Dis­séminés dans le tis­su de la représen­ta­tion, nous recon­nais­sons des pro­pos de Mnouchkine et nous sommes séduits par cette insémi­na­tion esthé­tique opérée avec légèreté et, par­fois, ironie sur la néces­sité de la pré­ci­sion des gestes, et la maîtrise de la forme. La jeune femme dis­pense des con­seils directe­ment rat­tachés au pro­gramme de Mnouchkine qui, par dessus tout, fait con­fi­ance au signe théâ­tral dans sa per­fec­tion d’exécution, aux pou­voirs visuels du plateau, aux mou­ve­ments « cloi­son­nés » soigneuse­ment réal­isés. Chez elle le con­tour du dessin l’emporte sur le con­cret de la matière pic­turale. Le Théâtre du Soleil, comme l’atteste ici le tra­vail de pré­pa­ra­tion, a tou­jours asso­cié engage­ment et per­fec­tion formelle, au point que, par­fois, c’est plutôt cette dernière qui se con­sti­tu­ait en source pre­mière de sat­is­fac­tion. Mnouchkine ne déteste rien plus que le brouil­lon et le traite­ment de la scène comme gri­moire mac­ulé de sil­hou­ettes incer­taines. La ligne et le dessin, maniés avec atten­tion, sont ses alliés de choix.
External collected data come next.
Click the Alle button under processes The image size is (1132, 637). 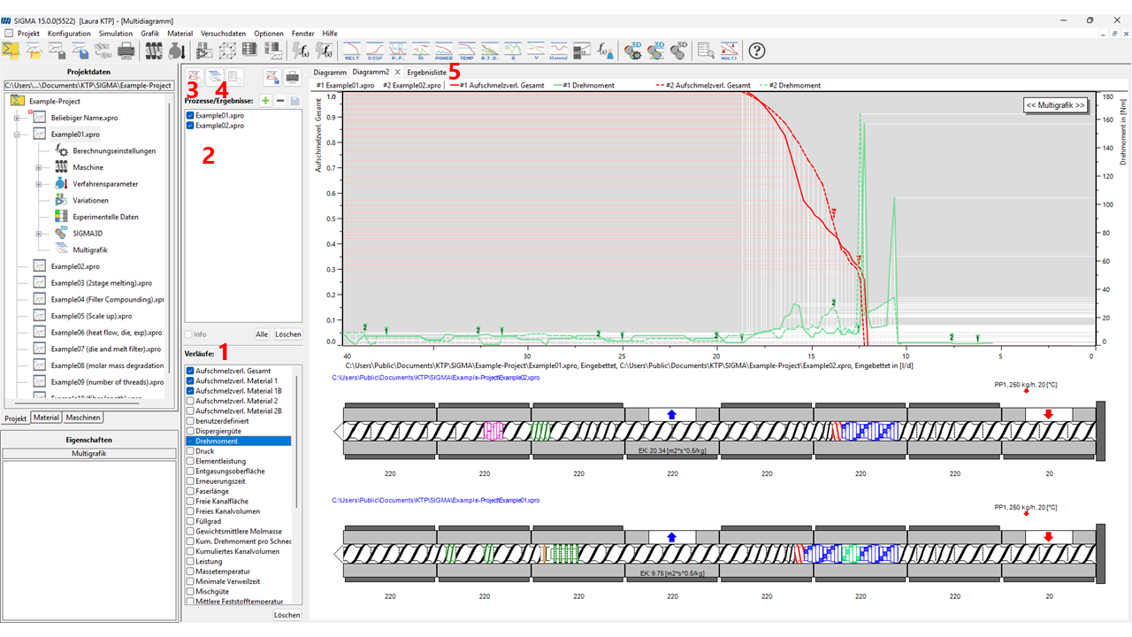point(262,334)
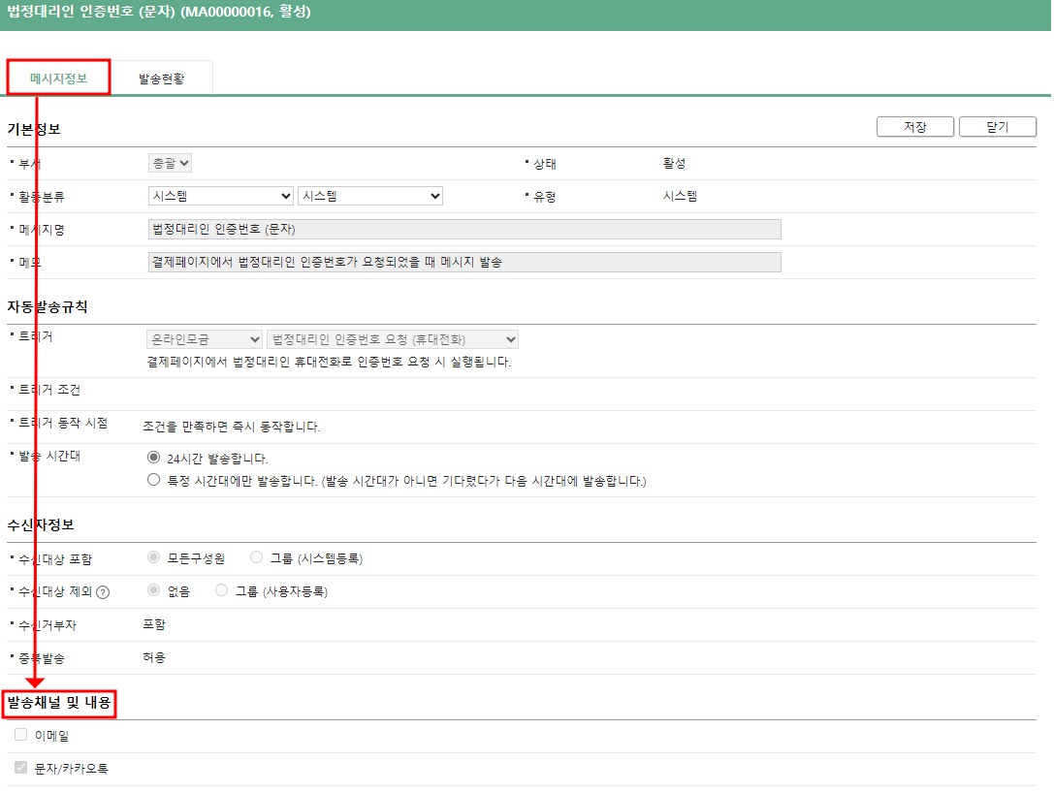Click the 닫기 button

(997, 127)
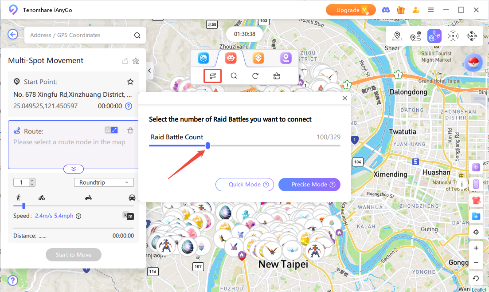Click the refresh icon in raid toolbar

pos(255,76)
À la sor­tie de la pre­mière du spec­ta­cle, j’ai dit à Ari­ane : « Duc­cio est for­mi­da­ble », et, elle, en me touchant le bras, m’a répon­du « Georges, tous sont for­mi­da­bles ». Cette déc­la­ra­tion, dans un pre­mier temps, je l’ai prise pour une preuve d’autosatisfaction, trompeuse et ras­sur­ante. Une van­ité de met­teuse en scène ! Plus tard, après la deux­ième et la troisième représen­ta­tion, je lui ai accordé un autre sens : « je les aime tous », donc je ne veux pas procéder à des sélec­tions et éval­u­a­tions. Et il est vrai que sur le plateau s’affirme, plus que jamais, cette affec­tion pour le col­lec­tif « tout entier » réu­ni autour de la pro­tag­o­niste. Mnouchkine, et elle le répète ici, a con­stru­it son œuvre sur le socle d’une équipe. Et cela motive le refus de l’appréciation per­son­nal­isée que je for­mu­lais et qu’elle refu­sait. Cha­cun avait sa légitim­ité.

Au cœur du spec­ta­cle se trou­ve le réc­it du Mahab­hara­ta inter­prété par des danseurs et acteurs qui adoptent le vocab­u­laire d’une danse tra­di­tion­nelle indi­enne Terukkut­tu . Sur le plateau nous sommes con­fron­tés à une belle per­for­mance de l’ensemble… Mais, par delà cette com­mu­nauté, on peut y décel­er la con­fes­sion de Mnouchkine elle- même : « cet art-là me con­stitue, dit-elle, implicite­ment, il fait par­tie de mon univers, il est mon cap­i­tal cul­turel. Si je suis allée en Inde, c’est pour le retrou­ver et l’amener ici… et vous le livr­er comme don ». C’est ain­si que j’interprète la présence mas­sive de l’art indi­en sur le plateau, et pour­tant une inter­ro­ga­tion pointe : ne prend-t-il pas le dessus sur ce qui se veut dis­cours mémoriel, sub­jec­tif pour s’imposer telle une greffe qui désta­bilise l’équilibre de l’ensemble ? Et ain­si ce qui était et devait avoir la con­ci­sion de l’aveux se déploie et se dilate au point de devenir une per­for­mance autonome. J’aime cette présence de l’Inde mais j’aurais préféré plus d’é­conomie.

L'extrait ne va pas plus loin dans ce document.